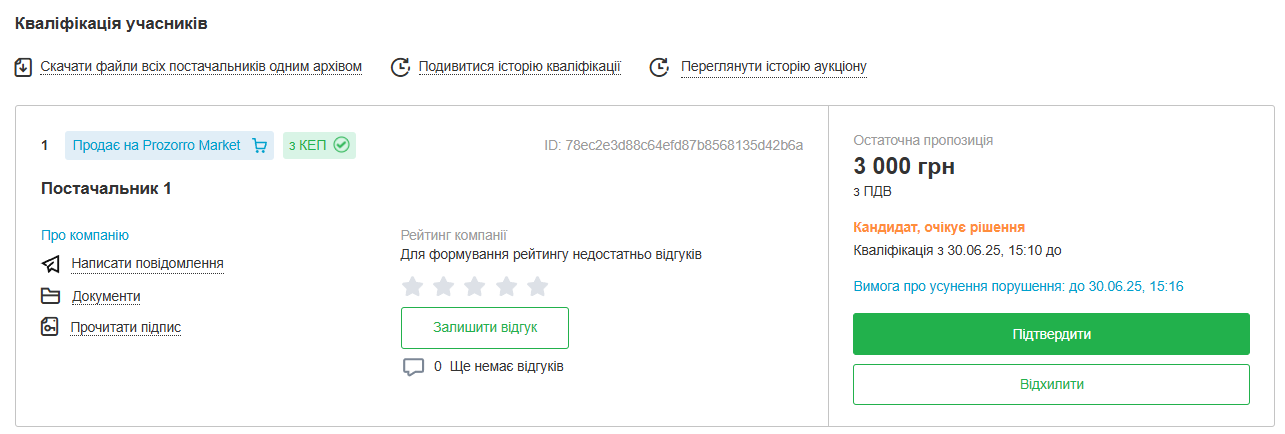1285x434 pixels.
Task: Click the qualification history clock icon
Action: point(400,67)
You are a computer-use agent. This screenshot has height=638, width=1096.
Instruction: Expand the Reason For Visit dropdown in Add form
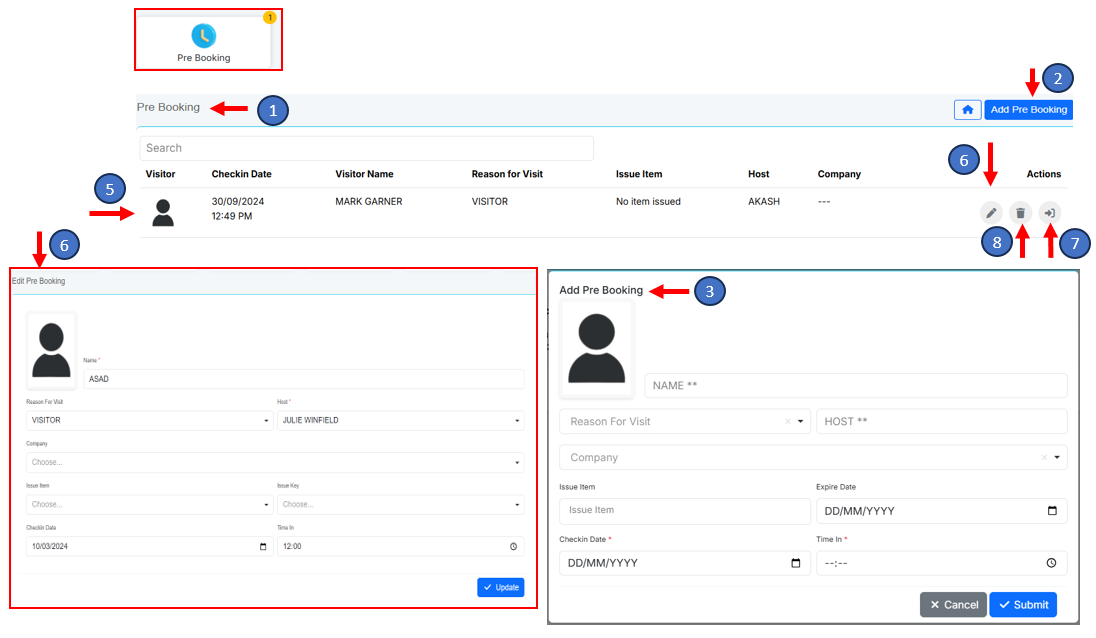[x=801, y=422]
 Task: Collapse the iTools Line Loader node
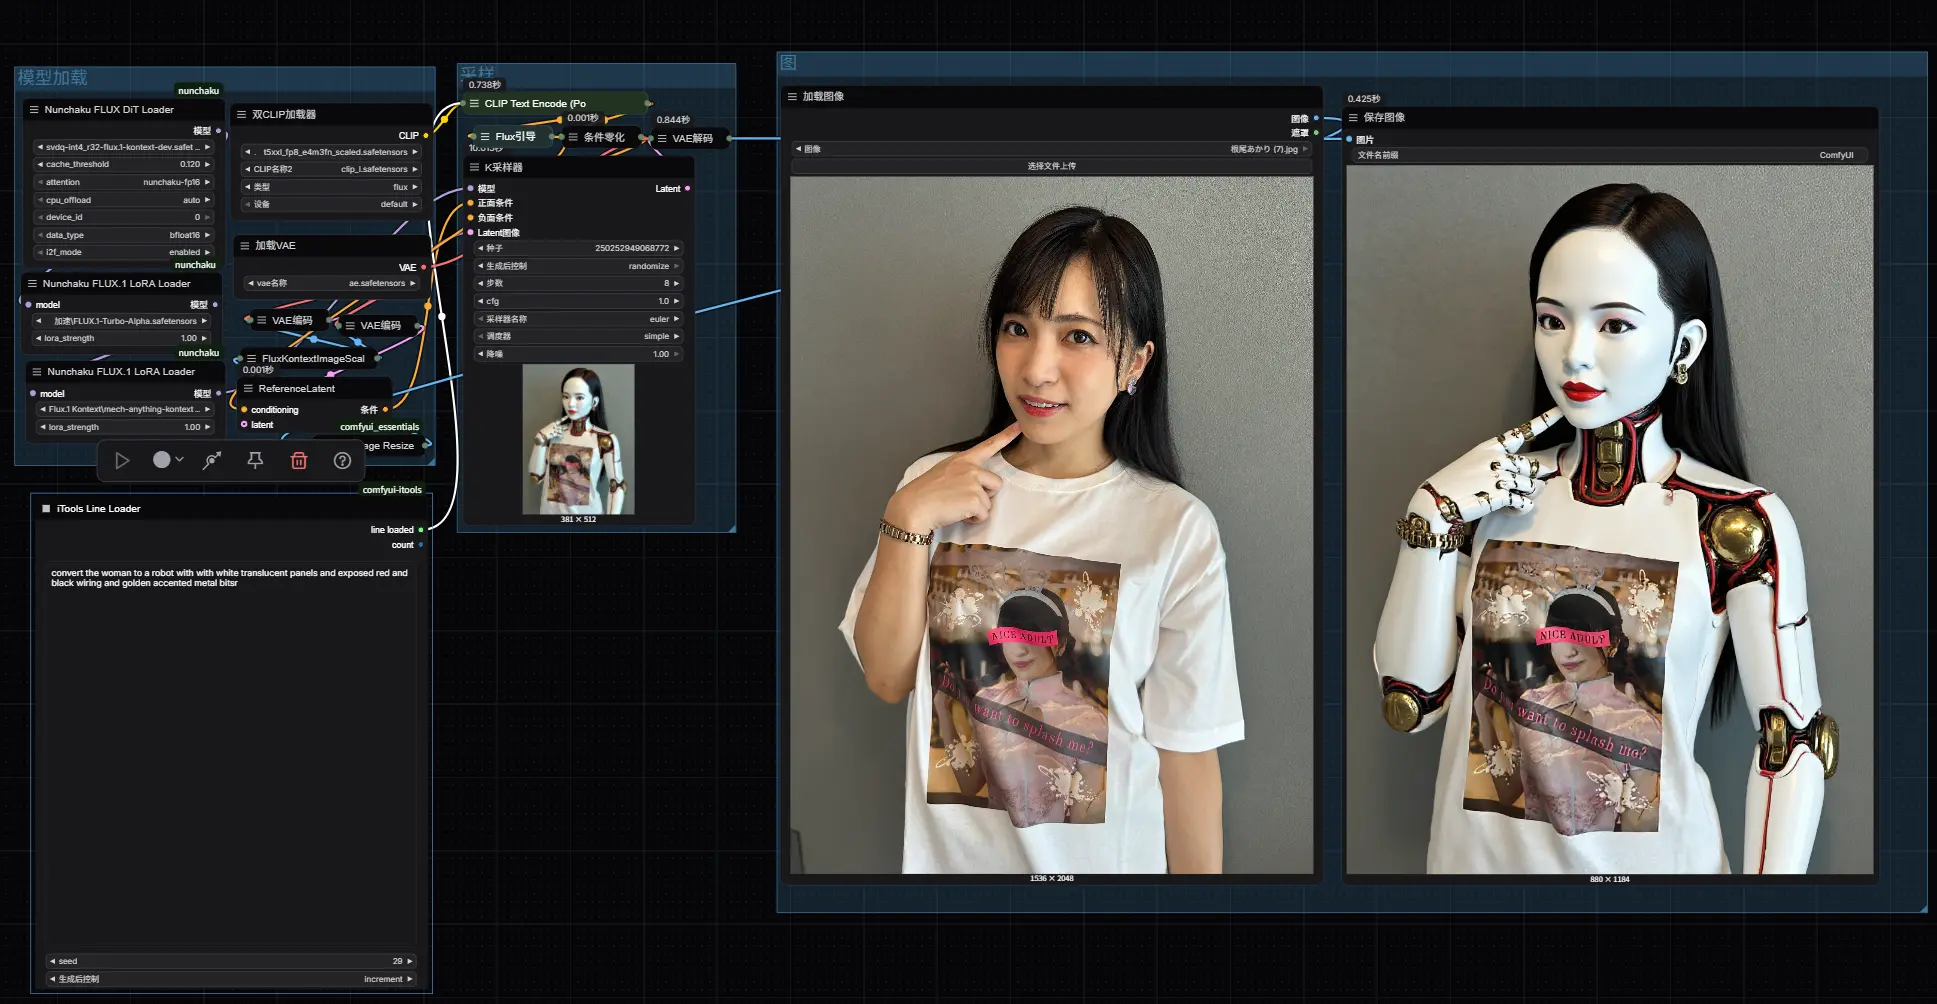pyautogui.click(x=46, y=509)
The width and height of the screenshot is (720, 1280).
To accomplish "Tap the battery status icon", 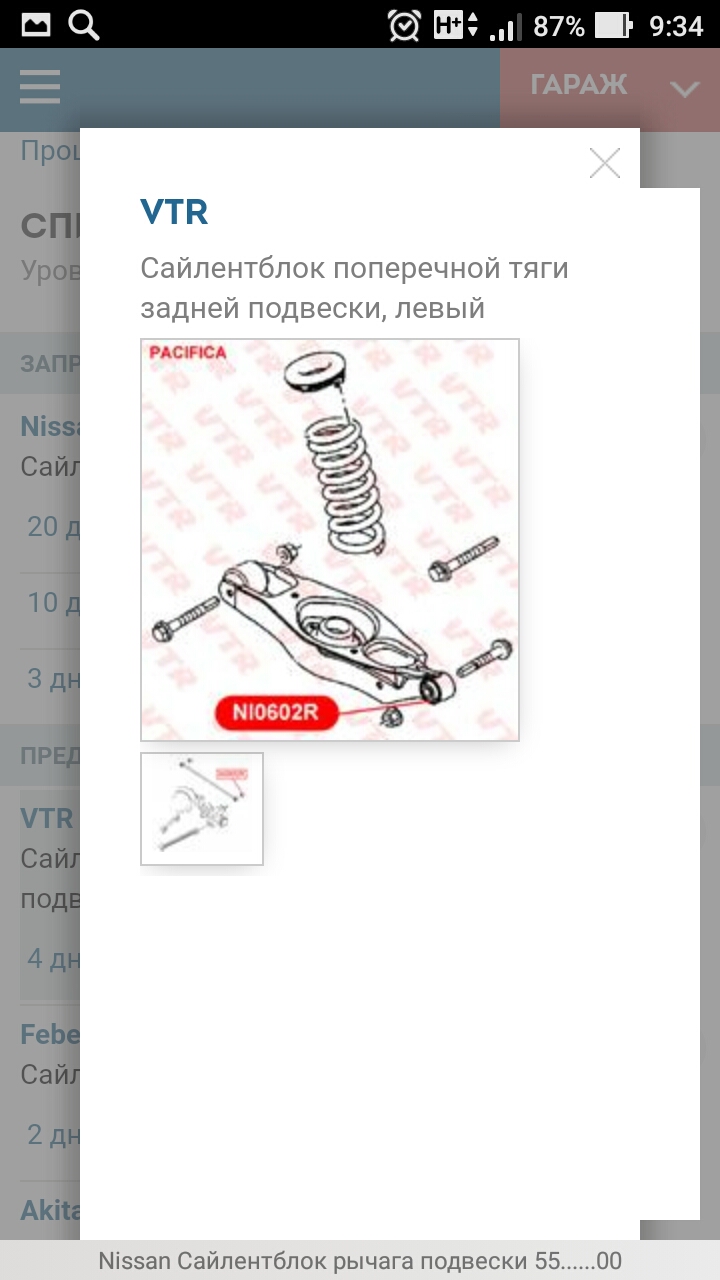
* * * * * * * * *
### Work required
Restate exactly, and only, the lines from the one that holds "The width and" down to the last line of the material above. Omit the pictures.

### Solution to this problem
The width and height of the screenshot is (720, 1280).
To accomplish "Tap the battery status icon", 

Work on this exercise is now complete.